Oct. 12, 2000 - In Denver, Colo., the U.S. District Court denied Timothy McVeigh's request for a new trial.
Oct. 12, 2001 - A special episode of America's Most Wanted was aired that focused on 22 wanted terrorists. The show was specifically requested by U.S. President George W. Bush.
Oct. 12, 2010 - The Texas Rangers won the first playoff series in franchise history when they defeated the Tampa Devil Rays.
Oct. 12, 2012 – The Old Robbins Hotel in Beatrice, Ala. was destroyed by fire.

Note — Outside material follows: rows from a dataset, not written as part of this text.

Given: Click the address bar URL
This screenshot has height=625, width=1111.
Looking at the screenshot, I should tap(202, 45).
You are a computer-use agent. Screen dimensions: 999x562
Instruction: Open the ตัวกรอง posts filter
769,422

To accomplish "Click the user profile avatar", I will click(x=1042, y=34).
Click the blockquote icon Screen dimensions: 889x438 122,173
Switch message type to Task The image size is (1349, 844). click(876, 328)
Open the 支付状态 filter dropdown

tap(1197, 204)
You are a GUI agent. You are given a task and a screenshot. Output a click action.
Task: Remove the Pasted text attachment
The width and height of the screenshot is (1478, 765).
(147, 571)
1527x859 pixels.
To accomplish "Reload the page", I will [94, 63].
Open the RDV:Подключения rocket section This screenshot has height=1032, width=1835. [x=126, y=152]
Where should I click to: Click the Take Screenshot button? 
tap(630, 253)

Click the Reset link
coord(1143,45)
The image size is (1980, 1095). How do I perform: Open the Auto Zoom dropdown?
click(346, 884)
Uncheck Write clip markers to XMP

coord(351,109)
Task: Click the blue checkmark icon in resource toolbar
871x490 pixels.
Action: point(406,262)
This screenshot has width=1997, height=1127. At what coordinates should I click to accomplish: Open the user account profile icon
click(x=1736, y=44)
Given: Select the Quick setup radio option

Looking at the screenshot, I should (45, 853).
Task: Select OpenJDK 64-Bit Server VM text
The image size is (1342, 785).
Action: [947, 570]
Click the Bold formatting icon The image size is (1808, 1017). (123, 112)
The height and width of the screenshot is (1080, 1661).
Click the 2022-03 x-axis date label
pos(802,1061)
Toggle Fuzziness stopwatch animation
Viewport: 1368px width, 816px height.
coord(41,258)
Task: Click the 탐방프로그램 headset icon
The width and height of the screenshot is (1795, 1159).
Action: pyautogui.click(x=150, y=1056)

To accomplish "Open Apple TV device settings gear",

Oct. 12, 2014 – Alabama football great Tommy Lewis, a native of Greenville, Ala., passed away at the age of 83 in Huntsville, Ala. Lewis is best remembered for his second quarter off-the-bench tackle of Rice halfback Dicky Moegle on a running play that started at the Rice 5 yard line in the 1954 Cotton Bowl. Moegle took the handoff and raced along the sideline near the Alabama bench. As Moegle passed midfield, Lewis sprang from the bench to tackle Moegle. The referee awarded Rice a 95 yard touchdown on the play. Rice won the game, 28-6. Incidentally, Lewis, a fullback, scored Alabama’s only touchdown that day.